Novel cancer treatment gets major boost

Source: The Harvard Gazette, April 2018

Unlike cell-based cancer immunotherapies that manipulate immune cells outside of the body and transferring them into patients, the implantable immuno-material approach activates endogenous immune cells inside a patient’s own body to launch an attack on his or her cancer. The novel technique was developed, incubated, and advanced at the Wyss Institute for Biologically Inspired Engineering at Harvard University and Harvard John A. Paulson School of Engineering and Applied Sciences (SEAS) by David Mooney, Wyss core faculty member, leader of the Immuno-Materials initiative at the Wyss Institute, and Robert P. Pinkas Family Professor of Bioengineering at SEAS.

The Wyss Institute and SEAS announced Tuesday that Novartis will have access to commercially develop their therapeutic, biomaterial-based cancer vaccine technology that promotes cancer immunity. Under a licensing agreement spearheaded by Harvard’s Office of Technology Development (OTD), Novartis will have worldwide rights, in target-limited applications, to develop and translate this treatment approach.
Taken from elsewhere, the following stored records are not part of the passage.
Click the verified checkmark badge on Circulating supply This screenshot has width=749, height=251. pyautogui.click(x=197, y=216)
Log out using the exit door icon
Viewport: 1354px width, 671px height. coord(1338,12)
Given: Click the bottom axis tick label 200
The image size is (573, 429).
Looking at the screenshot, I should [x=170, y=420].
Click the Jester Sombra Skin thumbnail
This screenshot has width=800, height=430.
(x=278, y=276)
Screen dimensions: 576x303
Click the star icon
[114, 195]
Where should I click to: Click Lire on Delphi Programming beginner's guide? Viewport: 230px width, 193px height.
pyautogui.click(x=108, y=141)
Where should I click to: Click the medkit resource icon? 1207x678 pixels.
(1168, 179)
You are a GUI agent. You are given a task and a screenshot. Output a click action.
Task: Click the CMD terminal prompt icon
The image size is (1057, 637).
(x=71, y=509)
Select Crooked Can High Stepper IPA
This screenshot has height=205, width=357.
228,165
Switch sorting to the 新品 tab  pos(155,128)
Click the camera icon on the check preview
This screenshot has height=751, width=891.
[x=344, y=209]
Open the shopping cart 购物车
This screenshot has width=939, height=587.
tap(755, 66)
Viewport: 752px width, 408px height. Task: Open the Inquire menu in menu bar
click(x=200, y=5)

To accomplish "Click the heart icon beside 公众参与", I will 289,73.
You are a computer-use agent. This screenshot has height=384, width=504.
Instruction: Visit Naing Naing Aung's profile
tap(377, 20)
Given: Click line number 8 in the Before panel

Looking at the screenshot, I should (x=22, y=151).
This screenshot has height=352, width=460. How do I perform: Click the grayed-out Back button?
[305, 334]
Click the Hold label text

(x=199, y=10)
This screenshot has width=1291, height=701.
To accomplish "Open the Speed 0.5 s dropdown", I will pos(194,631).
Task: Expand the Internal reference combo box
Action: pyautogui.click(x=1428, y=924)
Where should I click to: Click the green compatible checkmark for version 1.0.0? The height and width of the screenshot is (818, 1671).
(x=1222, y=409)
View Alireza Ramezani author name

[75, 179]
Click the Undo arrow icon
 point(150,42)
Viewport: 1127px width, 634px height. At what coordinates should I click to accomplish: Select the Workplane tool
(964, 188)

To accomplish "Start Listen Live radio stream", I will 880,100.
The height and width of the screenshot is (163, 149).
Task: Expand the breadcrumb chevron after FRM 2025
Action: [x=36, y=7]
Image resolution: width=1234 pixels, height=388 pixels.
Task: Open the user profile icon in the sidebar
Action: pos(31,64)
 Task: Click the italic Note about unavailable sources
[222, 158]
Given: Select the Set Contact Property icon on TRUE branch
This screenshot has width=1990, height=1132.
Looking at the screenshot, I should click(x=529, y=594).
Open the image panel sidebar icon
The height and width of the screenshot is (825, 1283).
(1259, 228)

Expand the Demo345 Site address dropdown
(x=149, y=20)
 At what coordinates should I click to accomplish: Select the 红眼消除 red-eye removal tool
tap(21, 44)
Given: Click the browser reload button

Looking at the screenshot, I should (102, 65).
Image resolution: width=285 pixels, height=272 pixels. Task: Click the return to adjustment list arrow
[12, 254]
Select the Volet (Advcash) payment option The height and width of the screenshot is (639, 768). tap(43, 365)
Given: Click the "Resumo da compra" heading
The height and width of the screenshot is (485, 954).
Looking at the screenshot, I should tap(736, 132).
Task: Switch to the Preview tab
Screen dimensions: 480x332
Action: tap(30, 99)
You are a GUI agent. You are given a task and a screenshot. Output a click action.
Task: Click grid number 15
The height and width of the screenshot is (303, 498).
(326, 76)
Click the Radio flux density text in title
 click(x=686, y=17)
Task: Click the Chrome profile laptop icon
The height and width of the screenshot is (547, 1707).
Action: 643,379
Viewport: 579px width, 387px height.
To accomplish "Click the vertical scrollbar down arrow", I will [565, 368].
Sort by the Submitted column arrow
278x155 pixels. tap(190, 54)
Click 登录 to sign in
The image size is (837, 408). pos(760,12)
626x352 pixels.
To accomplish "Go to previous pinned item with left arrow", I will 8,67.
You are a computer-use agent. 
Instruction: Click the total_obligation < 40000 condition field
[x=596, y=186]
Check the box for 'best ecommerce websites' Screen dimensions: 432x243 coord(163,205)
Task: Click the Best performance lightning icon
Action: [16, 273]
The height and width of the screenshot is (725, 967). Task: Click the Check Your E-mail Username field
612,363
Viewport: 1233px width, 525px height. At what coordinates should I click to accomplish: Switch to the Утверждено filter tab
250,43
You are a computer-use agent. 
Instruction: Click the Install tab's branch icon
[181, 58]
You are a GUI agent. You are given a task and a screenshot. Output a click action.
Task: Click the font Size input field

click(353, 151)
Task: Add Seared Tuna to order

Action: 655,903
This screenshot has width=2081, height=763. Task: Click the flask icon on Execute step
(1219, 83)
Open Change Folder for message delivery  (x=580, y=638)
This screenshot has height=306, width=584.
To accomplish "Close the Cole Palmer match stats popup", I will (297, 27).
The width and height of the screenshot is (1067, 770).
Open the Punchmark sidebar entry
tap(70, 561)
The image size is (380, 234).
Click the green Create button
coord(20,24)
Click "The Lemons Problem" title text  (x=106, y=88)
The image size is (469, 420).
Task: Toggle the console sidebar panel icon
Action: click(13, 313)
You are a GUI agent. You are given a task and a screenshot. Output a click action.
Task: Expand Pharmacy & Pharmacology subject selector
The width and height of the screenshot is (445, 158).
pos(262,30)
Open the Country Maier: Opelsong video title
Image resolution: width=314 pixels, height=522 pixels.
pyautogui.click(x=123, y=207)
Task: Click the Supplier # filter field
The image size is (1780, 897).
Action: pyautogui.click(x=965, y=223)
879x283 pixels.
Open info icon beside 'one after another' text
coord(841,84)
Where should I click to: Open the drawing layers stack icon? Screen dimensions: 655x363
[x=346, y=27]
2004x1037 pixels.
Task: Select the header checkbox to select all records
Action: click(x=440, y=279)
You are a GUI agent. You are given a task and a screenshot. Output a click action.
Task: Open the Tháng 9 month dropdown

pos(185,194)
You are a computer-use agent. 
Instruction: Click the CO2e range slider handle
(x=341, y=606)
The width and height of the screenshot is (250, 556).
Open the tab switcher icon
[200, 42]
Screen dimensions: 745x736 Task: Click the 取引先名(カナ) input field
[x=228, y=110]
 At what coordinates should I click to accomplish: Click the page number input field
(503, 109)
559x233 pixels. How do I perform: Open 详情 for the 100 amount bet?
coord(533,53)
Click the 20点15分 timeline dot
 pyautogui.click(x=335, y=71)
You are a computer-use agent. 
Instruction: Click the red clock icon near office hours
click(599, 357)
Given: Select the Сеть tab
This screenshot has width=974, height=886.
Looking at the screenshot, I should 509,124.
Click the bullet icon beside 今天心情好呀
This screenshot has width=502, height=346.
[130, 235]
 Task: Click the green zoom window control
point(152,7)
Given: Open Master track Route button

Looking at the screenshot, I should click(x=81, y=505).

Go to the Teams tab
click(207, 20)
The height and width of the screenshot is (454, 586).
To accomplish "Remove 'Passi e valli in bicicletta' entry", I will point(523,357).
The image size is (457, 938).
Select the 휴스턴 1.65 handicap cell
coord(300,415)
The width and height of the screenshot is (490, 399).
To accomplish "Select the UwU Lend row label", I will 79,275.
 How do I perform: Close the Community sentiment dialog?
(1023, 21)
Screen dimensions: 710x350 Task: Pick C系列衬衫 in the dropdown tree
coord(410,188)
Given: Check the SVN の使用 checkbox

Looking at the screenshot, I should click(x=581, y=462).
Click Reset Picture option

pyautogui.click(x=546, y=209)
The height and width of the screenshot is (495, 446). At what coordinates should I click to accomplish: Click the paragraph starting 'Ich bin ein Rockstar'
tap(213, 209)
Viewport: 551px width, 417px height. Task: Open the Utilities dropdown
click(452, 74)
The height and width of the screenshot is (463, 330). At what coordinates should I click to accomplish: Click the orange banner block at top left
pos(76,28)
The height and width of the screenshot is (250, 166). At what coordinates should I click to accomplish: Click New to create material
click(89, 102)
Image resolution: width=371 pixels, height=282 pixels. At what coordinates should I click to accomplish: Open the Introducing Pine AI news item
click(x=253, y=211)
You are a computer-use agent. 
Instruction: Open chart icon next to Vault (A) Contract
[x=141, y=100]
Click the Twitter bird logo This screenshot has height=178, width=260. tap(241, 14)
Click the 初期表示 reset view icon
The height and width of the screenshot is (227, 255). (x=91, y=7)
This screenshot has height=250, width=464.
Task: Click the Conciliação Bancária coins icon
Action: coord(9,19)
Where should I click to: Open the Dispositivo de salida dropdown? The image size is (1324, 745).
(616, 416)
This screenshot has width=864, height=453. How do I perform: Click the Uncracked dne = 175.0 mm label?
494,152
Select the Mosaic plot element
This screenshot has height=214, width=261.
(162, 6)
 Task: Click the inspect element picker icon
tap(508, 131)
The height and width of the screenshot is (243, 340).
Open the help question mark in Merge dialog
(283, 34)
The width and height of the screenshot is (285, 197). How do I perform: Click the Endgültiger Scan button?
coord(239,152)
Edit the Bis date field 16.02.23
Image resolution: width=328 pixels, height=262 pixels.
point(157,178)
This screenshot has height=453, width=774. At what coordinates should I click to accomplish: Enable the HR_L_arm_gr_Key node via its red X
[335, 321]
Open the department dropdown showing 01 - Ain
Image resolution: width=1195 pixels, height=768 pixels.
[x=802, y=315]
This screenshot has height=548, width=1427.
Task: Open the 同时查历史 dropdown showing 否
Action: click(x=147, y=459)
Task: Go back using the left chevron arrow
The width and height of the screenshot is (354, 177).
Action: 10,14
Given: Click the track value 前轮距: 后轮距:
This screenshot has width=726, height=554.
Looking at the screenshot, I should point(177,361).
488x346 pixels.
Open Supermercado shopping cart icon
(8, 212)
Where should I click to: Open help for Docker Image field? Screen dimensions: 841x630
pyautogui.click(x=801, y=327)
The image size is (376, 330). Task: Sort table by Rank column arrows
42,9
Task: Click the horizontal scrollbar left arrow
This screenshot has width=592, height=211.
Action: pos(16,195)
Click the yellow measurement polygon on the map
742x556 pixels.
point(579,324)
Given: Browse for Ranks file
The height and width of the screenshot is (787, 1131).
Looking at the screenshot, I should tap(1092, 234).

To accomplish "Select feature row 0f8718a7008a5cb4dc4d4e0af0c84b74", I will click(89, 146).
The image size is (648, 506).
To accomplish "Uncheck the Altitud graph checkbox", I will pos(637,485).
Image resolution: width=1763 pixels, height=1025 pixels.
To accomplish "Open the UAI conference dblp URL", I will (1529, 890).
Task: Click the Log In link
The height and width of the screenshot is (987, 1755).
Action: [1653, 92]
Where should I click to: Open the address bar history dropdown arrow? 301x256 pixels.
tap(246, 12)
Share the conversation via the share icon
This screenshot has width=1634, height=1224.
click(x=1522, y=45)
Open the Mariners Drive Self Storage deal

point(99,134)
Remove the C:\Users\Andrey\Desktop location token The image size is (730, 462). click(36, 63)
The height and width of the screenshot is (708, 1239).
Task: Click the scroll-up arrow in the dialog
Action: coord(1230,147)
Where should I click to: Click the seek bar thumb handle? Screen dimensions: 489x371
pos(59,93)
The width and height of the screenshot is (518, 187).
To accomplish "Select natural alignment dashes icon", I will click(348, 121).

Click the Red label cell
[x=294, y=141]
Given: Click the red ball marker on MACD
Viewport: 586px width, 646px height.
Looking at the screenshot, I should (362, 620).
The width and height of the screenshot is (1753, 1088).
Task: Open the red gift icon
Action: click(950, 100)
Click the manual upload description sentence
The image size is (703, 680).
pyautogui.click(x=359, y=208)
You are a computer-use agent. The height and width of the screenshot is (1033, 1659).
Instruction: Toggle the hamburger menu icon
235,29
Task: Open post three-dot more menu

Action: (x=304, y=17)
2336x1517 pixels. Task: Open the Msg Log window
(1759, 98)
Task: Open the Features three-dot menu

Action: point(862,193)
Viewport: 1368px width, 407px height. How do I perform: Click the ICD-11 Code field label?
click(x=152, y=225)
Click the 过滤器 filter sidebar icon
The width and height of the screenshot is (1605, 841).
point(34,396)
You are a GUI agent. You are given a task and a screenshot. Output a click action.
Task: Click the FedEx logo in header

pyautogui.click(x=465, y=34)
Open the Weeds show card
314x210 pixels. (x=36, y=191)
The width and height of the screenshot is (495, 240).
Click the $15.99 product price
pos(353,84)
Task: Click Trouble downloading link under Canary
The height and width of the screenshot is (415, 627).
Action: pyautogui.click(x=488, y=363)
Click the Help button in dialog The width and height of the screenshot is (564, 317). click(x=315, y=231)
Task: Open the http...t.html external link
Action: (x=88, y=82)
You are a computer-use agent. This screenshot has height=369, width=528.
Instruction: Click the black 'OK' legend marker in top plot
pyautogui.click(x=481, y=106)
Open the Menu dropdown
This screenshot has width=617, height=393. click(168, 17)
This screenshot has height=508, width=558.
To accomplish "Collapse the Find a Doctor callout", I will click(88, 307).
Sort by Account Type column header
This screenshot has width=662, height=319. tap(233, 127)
The first-generation therapy consists of a porous scaffold made from a widely used biodegradable medical polymer infused with inactivated antigens from the patient’s own tumor cells, as well as immunostimulatory molecules that attract dendritic cells of the immune system to the immuno-material site and activate them to stimulate a host response. Once activated, the dendritic cells move to nearby lymph nodes to orchestrate anti-tumor responses throughout the body.